Where: SICU, Elmhurst Hospital, 2nd floor of main building (use entrance on Broadway). 79-01 Broadway, Elmhurst, NY, 11373
When: Your first day will be a Monday, please arrive at 7AM for rounds. After rounds, Evelyn will direct you to Hospital Police for your ID. Log into EPIC early so you can call IT with any issues. You are excused from ED Wednesday Conference while in SICU
Schedule/Requests: The schedule will be forwarded to you by Yolanda. If you have schedule requests please ask Yolanda for the email of the current SICU chiefs. Be aware that schedules are made several months in advance
- Scheduling Hours:
- Long call: 7am to 8pm
- Short call: 7am to 4pm
- Night call: 8pm to 10am
Supervisor: Dr. George Coritsidis, Chief of SICU
Coordinator: Mrs. Evelyne Leroy
- Email: firstname.lastname@example.org
Attire: Scrubs +/- lab coat
Expectations: As the SICU resident, we assist the fellow and attending with managing patients admitted under the general surgery, trauma surgery, or neurosurgery's service. SICU is a closed unit so only residents from SICU place orders on SICU patients
- AM Rounds: Rounds usually start between 8:30am and 9:00am depending on the attending. Residents arrive around 7am to prepare for rounds, this includes getting sign out from the night call person, getting overnight events and/or changes from the SICU nurses, reviewing all vitals, labs, images, In/Outs, EVD pressures, etc, and following up consult notes. Rounds last about 2 hours. Night resident leaves at 10am SHARP regardless if rounds are finished
- After rounds: Once rounds are complete, the fellow and residents usually "mini" round to make sure they have the plans correct for each patient. Consult/touch base with admitting team for any additions/changes to plan. Complete progress note for each patient. Short call resident is supposed to stay after rounds to assist long call resident with daily tasks.

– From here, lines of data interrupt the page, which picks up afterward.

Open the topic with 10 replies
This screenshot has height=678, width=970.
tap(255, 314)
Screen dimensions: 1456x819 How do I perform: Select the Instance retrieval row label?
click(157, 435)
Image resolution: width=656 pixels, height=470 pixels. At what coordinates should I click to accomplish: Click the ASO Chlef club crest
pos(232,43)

- Night Call: Upon arrival get sign out from long call resident. No additional notes have to be written overnight. Place orders ie AM labs, AM chest x-ray for all intubated patients, update foley catheter care and restraint orders (every 24 hours) etc. Also responsible for putting in all orders for patients admitted throughout the night, attending or fellow will do the note. Sign out to AM residents around 7am. Night resident stays for AM rounds but must leave by 10am to avoid duty hour violations.